One issue that appears likely to get a lot more attention at the SEC in the coming months is the drop in the number of IPOs over the past two decades. SEC Chairman Jay Clayton, Commissioner Kara Stein, and Investor Advocate Rick Fleming have all given speeches in the past couple of months that suggest they have different views on the question.
On July 12, as part of setting out the eight principles that will inform his chairmanship (which we covered in more detail here), Clayton suggested that the cumulative effect of the disclosure obligations on public companies deters IPOs. He noted the 50 percent decline in the total number of U.S.-listed public companies over the past 20 years and cited a study that found that the median word count in an SEC filing has more than doubled while the documents are less readable than ever.
Clayton suggested that while the benefits of each new, specific disclosure requirement added over the years may have been deemed to outweigh the marginal costs of the new requirement, the analysis of these costs “should be cumulative as well as incremental.” In short, without explicitly saying, “More companies would go public if we didn’t subject public companies to such burdensome disclosure costs,” he suggested as much.
In a speech the day before, Commissioner Kara Stein paraphrased that very argument for purposes of discounting it. She noted that many argue that companies’ disclosure obligations are “a heavy burden on those needing capital” and that “American jobs and American public companies would be more plentiful” if the disclosure obligations were reduced, an argument that sounds like what Clayton suggested. Stein, however, believes “this entire line of reasoning reaches the wrong conclusion” because “it starts with the wrong premise.”

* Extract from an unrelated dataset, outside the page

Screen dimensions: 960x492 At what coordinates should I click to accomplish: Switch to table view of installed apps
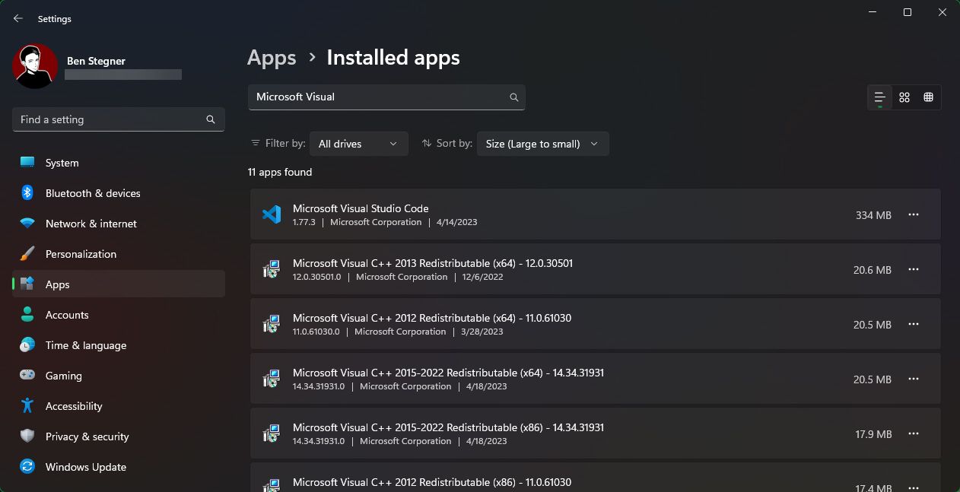928,97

Stein went on to argue that the needs of investors and of issuers “are not a zero-sum game” and that the capital markets thrive on “symbiotic interactions between companies and investors.” In terms of capital formation, her focus in the speech was on the private markets and how additional disclosure obligations should apply to those private companies because transparency strengthens markets for issuers and investors.
At the NASAA Public Policy Conference in May, SEC Investor Advocate Rick Fleming addressed the diminished demand for IPOs and suggested that a prime cause has been the increased participation in the stock market through mutual funds and ETFs rather than owning individual stocks. Institutional investors, Fleming suggested, have much less interest in owning small and microcap securities, which may incentivize companies to wait until they are larger to go public. Fleming concluded that “the impact of these macro trends deserves much greater study, and we should give more thought to potential reforms that could make institutional investors more interested in smaller public companies.”

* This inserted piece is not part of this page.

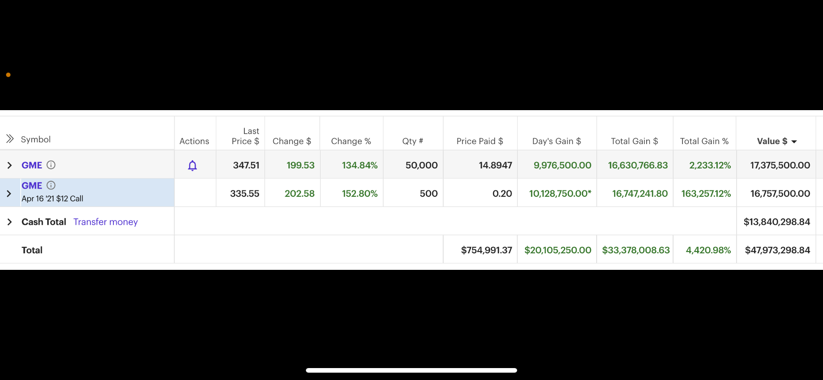823x380 pixels.
Task: Expand the Cash Total row
Action: [10, 222]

These apparent disagreements come out in speeches whose purposes are very different. Clayton’s speech focused on laying out his priorities, and the example of cumulative burden of regulation arose in the context of his fourth principle: Regulatory actions drive change, and change can have lasting effects. He also went on to note other potential reasons for the decline in IPOs.

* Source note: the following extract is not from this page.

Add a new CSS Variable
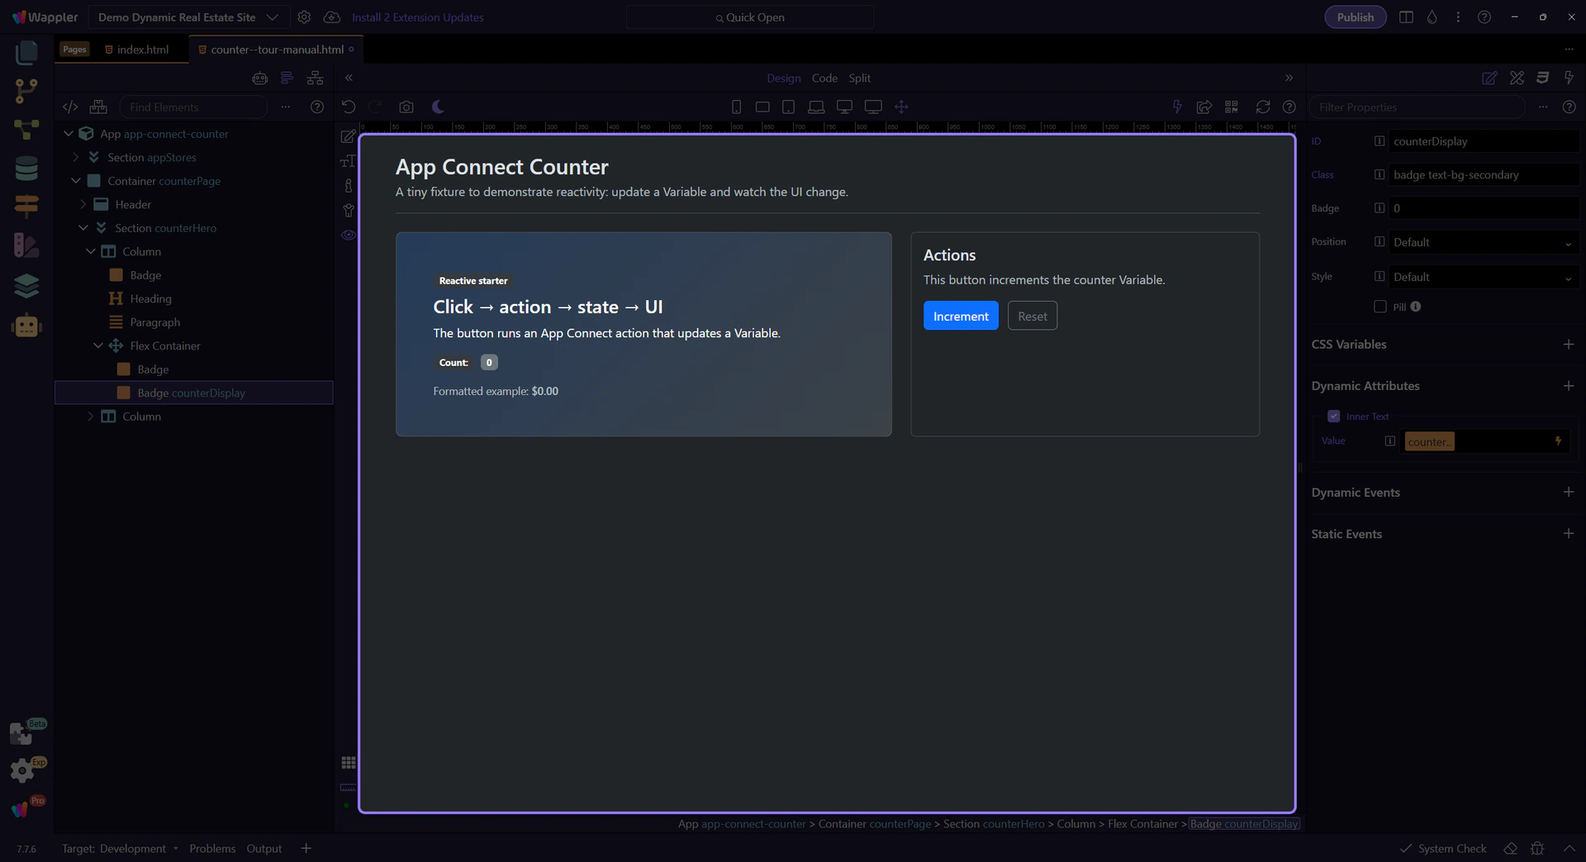 pyautogui.click(x=1568, y=345)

Stein’s speech was more broadly about how transparency strengthens markets for everyone and touched on dark pools and trade routing in addition to capital formation issues. And, while Fleming’s speech was focused on the specific IPO issue, his argument was more limited: the (lack of) demand for small IPOs issue deserves greater study, not that it was the only cause of the decline in IPOs.
Given how different the purposes of the speeches were, it is difficult to assess exactly how much this disagreement will affect SEC policy. But given that Stein is nearing the end of her tenure while Clayton’s is just beginning, and given that the SEC chair is so focused on the IPO issue that he also mentioned it in remarks to the Investor Advisory Committee last month, it seems pretty clear that increasing the number of IPOs will be a focus at the SEC.